Violent Soho - Violent Soho
Release Date: March 9, 2010
Record Label: Ecstatic Peace
Australian rock is a perplexing mystery. Muddy grunge-influenced rock is, more often than not, what serves as our stateside taste of what goes on down under. Nevermind the occasional Living End, Bodyjar or Natalie Imbruglia... I'm talking Silverchair, Wolfmother, JET, the Vines. Those bands that take hard rock and infused classic American styles into their wild, larynx-bruising sing-alongs. While many of the bands namechecked above have slown down and downright changed their entire coursework, Violent Soho are just coming to fruition. On the way out the door, perhaps Craig Nicholls (the Vines) passed his talents and Cobain-like wails onto Luke Boerdam, because the similarities are overwhelming. Good thing? Bad thing? As long as Violent Soho keep Boerdam in line, the band's career could be on the rise here in North America.
For their self-titled sophomore release, Violent Soho takes 30 minutes to introduce themselves before exiting stage left. In this case, it's perfectly okay to piledrive through your songs and acquaint yourself in the intended audience. Not only for live shows or radio, but simply in general. Lead single, "Jesus Stole My Girlfriend," is a sardonic little number that paces itself like the finest of the Vines' songs (bonus: you can actually understand Boerdam when he sings or yells), and has enough charm to be an alternative-rock radio favorite for VH1's next segment on "I Love the Double-Digits". Opening track "Here Be Dragons" pretty much paints the picture for the Kurt Cobain/Craig Nicholls grunge-meets-punk vibe going on here: most songs slowly build up using heavy distortion and hushed vocals before culminating into an explosion of raw, bare-naked rock n' roll enthusasm. "Outsider" is the surprise here, remaining the core separation from everything else before or after it. It's steady and clean, containing a quiet sensibility that divides itself from songs like "Muscle Junkie," which focus on abrasive musicianship and blunt lyrics.
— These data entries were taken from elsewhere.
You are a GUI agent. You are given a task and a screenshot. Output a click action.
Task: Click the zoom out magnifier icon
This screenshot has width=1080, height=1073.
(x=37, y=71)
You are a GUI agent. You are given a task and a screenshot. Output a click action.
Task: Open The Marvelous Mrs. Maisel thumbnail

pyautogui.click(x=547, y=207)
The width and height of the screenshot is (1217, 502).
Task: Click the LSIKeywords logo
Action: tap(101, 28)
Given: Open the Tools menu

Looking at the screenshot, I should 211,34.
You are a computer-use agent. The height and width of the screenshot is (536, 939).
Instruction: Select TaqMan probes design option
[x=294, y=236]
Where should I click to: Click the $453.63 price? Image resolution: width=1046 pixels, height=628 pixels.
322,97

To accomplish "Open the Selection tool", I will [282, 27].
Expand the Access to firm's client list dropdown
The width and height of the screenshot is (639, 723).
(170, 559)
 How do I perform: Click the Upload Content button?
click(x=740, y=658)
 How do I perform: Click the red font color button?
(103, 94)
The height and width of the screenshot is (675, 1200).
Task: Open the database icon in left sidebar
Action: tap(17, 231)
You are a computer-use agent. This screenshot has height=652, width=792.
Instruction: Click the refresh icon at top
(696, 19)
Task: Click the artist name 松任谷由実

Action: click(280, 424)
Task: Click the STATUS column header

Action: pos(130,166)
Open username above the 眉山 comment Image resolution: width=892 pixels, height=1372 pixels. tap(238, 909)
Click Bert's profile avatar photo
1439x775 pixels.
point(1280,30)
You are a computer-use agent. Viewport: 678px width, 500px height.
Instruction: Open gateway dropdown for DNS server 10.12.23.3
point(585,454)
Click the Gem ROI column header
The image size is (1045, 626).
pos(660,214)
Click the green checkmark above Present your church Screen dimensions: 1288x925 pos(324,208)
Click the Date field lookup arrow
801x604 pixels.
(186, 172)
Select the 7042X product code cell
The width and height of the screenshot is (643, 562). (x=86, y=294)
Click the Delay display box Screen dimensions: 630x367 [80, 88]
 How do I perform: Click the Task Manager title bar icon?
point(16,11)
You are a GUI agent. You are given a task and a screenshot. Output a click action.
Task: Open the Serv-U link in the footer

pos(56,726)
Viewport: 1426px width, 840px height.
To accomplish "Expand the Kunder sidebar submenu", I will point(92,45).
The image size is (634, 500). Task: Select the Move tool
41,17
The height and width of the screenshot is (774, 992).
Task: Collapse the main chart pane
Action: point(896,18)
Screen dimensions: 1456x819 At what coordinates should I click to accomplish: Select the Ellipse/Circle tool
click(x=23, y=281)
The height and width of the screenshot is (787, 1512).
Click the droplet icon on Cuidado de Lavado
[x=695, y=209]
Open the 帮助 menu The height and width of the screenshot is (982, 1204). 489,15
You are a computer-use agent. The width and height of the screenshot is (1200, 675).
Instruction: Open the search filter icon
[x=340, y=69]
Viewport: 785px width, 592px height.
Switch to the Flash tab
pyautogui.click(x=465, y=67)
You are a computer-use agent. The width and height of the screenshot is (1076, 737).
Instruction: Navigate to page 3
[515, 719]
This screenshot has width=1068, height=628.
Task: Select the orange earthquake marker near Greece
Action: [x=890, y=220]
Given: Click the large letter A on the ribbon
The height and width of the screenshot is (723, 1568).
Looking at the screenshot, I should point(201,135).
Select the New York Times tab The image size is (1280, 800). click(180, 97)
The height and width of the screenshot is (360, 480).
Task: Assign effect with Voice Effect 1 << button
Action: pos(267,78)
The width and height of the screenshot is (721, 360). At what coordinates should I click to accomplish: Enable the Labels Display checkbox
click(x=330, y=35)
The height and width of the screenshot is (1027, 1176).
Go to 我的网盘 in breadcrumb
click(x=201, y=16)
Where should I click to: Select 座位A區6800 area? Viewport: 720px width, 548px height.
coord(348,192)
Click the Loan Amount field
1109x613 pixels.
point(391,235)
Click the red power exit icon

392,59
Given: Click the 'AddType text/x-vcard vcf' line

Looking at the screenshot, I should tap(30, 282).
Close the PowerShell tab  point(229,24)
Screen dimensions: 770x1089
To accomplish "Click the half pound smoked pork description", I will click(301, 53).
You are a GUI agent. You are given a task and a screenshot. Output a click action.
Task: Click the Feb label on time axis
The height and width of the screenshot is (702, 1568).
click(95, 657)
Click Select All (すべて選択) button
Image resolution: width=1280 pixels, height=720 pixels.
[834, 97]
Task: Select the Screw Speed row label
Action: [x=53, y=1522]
"My Generation" is a pumped-up anthem that recalls the Vines almost a bit too much, and if "Love is a Heavy Word" wasn't intended to be a slight nod to another "Violent" band (in this case, the Femmes), then they might want to say it was. "Bombs Over Broadway" also feels a bit too borrowed from a lyrics sheet Kurt Cobain must have left floating around; spastic and dark, it would feel right at home on Incesticide. Really, that's where the downside lies with Violent Soho: they are far from revolutionary or grandiose, but provide a hell of a lot of emotional chaos to entertain and succeed with both alternative/punk & hard rock crowds. The 90's are long gone, but with fellow Aussies continuing to shed their own light on the decades sound, Violent Soho aren't going to let it die outright (their label is even run by Sonic Youth's Thurston Moore!). For what it is, it's an enjoyable rock record that shows you every move it's going to make before you even press play; the band is young, however, and as long as they can build on this intro piece, the future could be very bright. Their self-titled effort is nothing new, but it isn't anything worth looking past either.